BACKGROUND: We aimed to develop a Human Activity Recognition (HAR) model using a wrist-worn device to assess patient activity in relation to negative symptoms of schizophrenia. METHODS: Data were analyzed in a randomized, three-way cross-over, proof-of-mechanism study (ClinicalTrials.gov: NCT02824055) comparing two doses of RG7203 with placebo, given as adjunct to stable antipsychotic treatment in patients with chronic schizophrenia and moderate levels of negative symptoms. Baseline negative symptoms were assessed using the Positive and Negative Syndrome Scale (PANSS) and Brief Negative Symptom Scale (BNSS). Patients were given a GeneActiv™ wrist-worn actigraphy device to wear over a 15-week period. For this analysis, actigraphy data and behavioral and clinical assessments obtained during placebo treatment were used. Motivated behavior was evaluated with a computerized effort-choice task. A trained HAR model was used to classify activity and an activity-time ratio was derived. Gesture events and features were inferred from the HAR-detected activities and the acceleration signal. RESULTS: Thirty-three patients were enrolled: mean (±SD) age 36.6 ± 7 years; mean (±SD) baseline PANSS negative symptom factor score 23.0 ± 3.5; and mean (±SD) baseline BNSS total score 36.0 ± 11.5. Activity data were collected for 31 patients with a median monitoring time of 1,859 h per patient, equating to ~11 weeks or 74% monitoring ratio.
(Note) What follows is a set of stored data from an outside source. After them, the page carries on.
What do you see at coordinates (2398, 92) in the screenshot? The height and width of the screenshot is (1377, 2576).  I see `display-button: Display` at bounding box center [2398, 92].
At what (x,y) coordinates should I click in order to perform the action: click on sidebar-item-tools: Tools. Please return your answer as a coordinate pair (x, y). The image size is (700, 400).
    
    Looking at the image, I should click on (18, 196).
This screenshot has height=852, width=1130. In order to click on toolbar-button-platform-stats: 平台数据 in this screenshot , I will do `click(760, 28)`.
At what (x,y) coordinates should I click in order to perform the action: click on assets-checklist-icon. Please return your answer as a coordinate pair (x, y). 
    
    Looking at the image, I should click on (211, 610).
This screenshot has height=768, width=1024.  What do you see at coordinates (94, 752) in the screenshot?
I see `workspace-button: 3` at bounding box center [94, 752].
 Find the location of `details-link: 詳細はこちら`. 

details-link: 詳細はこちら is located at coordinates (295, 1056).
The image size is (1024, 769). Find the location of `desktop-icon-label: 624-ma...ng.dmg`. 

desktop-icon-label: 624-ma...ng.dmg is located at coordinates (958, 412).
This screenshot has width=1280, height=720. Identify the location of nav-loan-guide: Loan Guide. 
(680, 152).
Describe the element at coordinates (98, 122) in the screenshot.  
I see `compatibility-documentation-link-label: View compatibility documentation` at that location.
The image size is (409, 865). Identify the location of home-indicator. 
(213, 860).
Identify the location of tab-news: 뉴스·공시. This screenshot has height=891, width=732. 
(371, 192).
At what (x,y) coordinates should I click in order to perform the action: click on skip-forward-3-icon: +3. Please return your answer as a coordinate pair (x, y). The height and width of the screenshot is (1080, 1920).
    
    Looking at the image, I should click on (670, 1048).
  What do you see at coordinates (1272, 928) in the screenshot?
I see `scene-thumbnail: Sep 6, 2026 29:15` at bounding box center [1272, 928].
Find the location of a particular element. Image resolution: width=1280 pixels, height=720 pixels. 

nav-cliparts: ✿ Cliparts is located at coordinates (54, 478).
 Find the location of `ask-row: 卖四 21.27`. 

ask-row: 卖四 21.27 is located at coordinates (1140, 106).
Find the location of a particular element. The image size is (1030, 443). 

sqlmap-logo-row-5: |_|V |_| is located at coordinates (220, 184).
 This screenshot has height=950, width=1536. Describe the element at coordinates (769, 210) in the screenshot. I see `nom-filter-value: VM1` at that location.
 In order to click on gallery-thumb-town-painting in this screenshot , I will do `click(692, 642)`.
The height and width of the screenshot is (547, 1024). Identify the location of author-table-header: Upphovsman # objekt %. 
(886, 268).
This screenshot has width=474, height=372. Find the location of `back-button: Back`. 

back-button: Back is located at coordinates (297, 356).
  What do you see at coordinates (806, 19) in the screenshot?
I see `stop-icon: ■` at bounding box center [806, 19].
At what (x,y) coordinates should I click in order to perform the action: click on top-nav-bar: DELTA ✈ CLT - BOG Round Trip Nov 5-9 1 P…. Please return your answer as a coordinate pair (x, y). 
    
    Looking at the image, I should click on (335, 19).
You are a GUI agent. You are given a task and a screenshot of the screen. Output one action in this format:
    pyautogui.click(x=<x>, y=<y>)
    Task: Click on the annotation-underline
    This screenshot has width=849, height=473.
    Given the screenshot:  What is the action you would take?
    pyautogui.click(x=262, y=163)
The trained HAR model demonstrated >95% accuracy in separating ambulatory and stationary activities. A positive correlation was seen between the activity-time ratio and the percent of high-effort choices (Spearman r = 0.58; P = 0.002) in the effort-choice task. Median daily gesture counts correlated negatively with the BNSS total score (Spearman r = -0.44; P = 0.03), specifically with the diminished expression sub-score (Spearman r = -0.42; P = 0.03). Gesture features also correlated negatively with the BNSS total score and diminished expression sub-scores. Activity measures showed similar correlations with PANSS negative symptom factor but did not reach significance. CONCLUSION: Our findings support the use of wrist-worn devices to derive activity and gesture-based digital outcome measures for patients with schizophrenia with negative symptoms in a clinical trial setting.